A recent announcement from Boston University, which plans to resume classes both in person and online Sept. 2, declared that “the health of our community—faculty, staff, and students—is best served by ensuring the strict privacy of everyone’s test status.”
To that end, the announcement states, faculty will not be notified if a student in their class tests positive, unless they are determined to have been in “close contact.” (The university did not respond to a request for comment asking for the definition of “close contact.”)
“While I understand the desire to seek out this information about your students, an effective contact tracing process requires a level of trust that we feel cannot be maintained if students know their testing status will be revealed to faculty or staff,” reads the announcement from University Provost Jean Morrison.
But some university employees say the policy makes them feel less safe on campus, not more.
“It doesn’t make sense to me why they want to be so open about how much COVID testing there is… but at the same time they don’t want to tell us if somebody that we’re teaching has tested positive,” said one graduate student researcher who asked to remain anonymous.
She added: “They’re trying to advertise how well they’re doing testing and all that, but if we’re not being made aware of it, how do we know how well this is working?”
At the University of Alabama, where more than 1,200 staff and students have tested positive, professors are not routinely notified if a student in their class tests positive, and have been repeatedly warned not to tell students in their class about an infected classmate, either.
A previous version of UA’s policy cited HIPAA, a federal health privacy rule, as the reason that such information could not be shared. After The Daily Beast reported on it, the policy was changed to cite FERPA, a federal law protecting the privacy of student education records.
But privacy experts say that neither law prevents schools from disclosing relevant public health information in the middle of a pandemic. In fact, the U.S. Department of Education eased its FERPA restrictions in March due to the coronavirus, making it much less likely that schools would be penalized for such disclosures.

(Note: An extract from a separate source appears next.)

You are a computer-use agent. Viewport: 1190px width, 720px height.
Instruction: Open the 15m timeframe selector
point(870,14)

Especially at large universities where professors teach dozens of students a day, there is no privacy risk in telling them that an unidentified student tested positive, said Amelia Vance, the director of youth and education privacy at the Future of Privacy Forum.
“That’s really where I think it is completely legitimate to criticize schools for not releasing information that is 100 percent in the public interest, and is likely not being disclosed only to protect the schools reputation,” she said.

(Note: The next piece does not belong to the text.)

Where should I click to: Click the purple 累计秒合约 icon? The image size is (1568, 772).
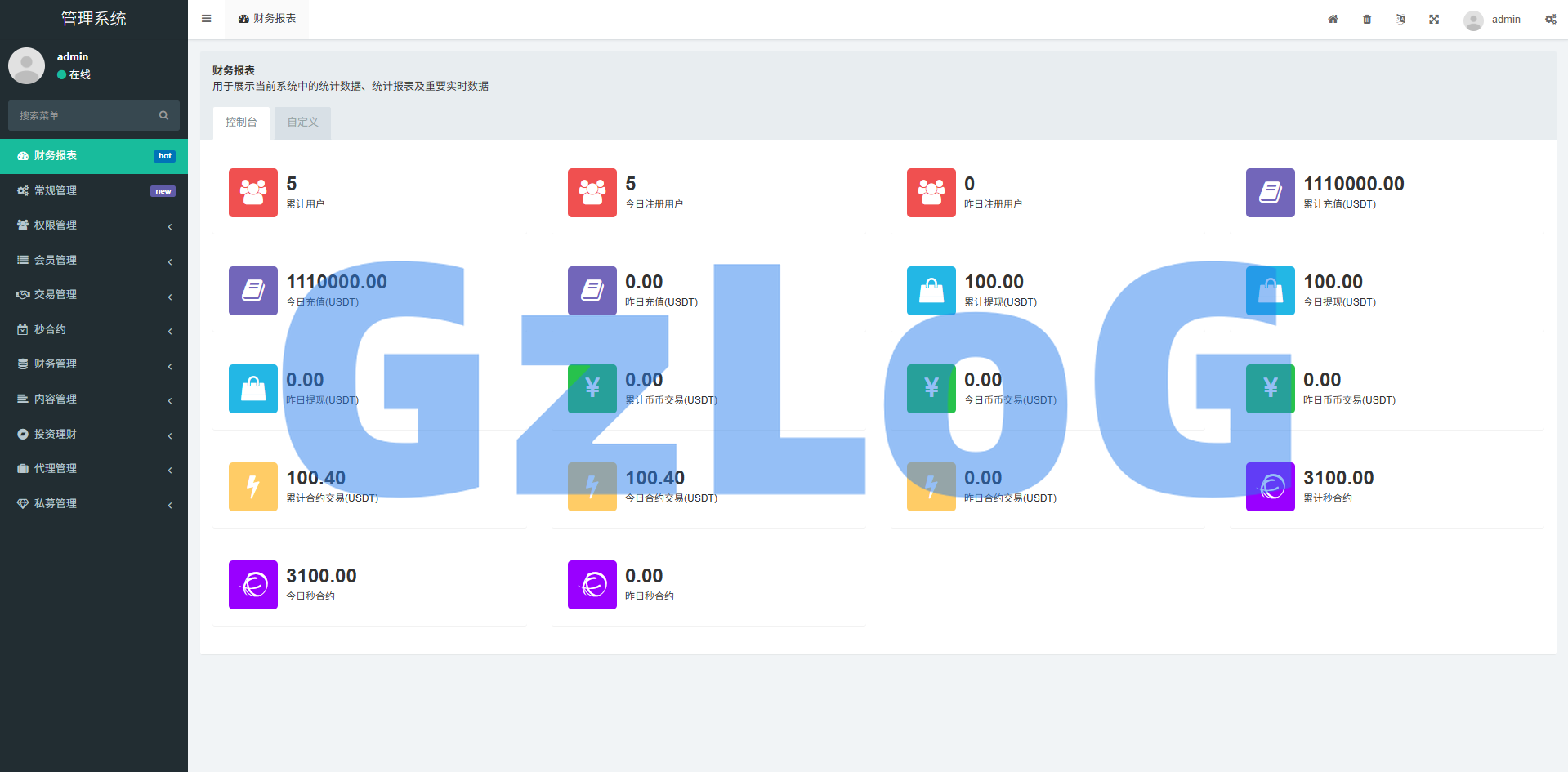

LeRoy Rooker, who directed the DOE’s Family Policy Compliance Office for 21 years, said that notifying a professor of an infected student would easily fall under the health and safety emergency exception to FERPA, though some states may have more stringent student privacy laws. (BU did not respond to questions about what specific state laws, if any, they were citing to defend their policy.)

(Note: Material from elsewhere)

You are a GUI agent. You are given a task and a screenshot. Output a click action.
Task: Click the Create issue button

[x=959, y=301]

And Sean Elliott, a chemistry professor and director of graduate studies at BU, pointed out that everyone—not just students—had to put some of their privacy on the line during the pandemic.
Elliott elected to teach remotely this semester, and said that because of that, his students are “smart enough to realize that I must have a high-risk condition.”
“Even though I would like to protect my privacy, it's not really an option, is it?” he said in an email. “And if I can take that hit now, in advance, I would like to think that the BU community could share our public health status for the greater good.”